> **Task instructions**
Scan the entries that follow and work out how many lines contain "image". Give the number and nothing else.

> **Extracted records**

____

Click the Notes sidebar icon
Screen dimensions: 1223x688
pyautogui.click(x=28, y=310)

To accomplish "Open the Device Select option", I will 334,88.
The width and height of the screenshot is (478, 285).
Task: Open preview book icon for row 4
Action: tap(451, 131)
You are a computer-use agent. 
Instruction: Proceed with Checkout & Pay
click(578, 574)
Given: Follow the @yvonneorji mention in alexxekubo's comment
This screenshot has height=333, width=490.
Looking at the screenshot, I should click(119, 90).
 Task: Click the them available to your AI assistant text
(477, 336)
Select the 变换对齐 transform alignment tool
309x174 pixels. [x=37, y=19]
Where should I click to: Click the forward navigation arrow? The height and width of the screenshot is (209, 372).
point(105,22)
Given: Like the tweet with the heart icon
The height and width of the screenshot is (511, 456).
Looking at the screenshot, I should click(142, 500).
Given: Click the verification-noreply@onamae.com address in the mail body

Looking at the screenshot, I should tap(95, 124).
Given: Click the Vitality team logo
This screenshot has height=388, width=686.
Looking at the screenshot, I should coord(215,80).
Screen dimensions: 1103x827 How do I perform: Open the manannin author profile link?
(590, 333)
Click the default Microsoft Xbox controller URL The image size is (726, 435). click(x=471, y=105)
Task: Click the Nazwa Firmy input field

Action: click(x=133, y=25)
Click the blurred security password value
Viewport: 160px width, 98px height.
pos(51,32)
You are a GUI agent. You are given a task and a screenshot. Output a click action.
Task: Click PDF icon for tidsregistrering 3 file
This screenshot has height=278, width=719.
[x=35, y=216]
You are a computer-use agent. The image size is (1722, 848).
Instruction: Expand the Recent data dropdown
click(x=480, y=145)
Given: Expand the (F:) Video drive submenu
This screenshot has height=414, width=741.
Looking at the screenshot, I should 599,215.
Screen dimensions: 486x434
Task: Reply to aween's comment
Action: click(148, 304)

____

> **Response box**
2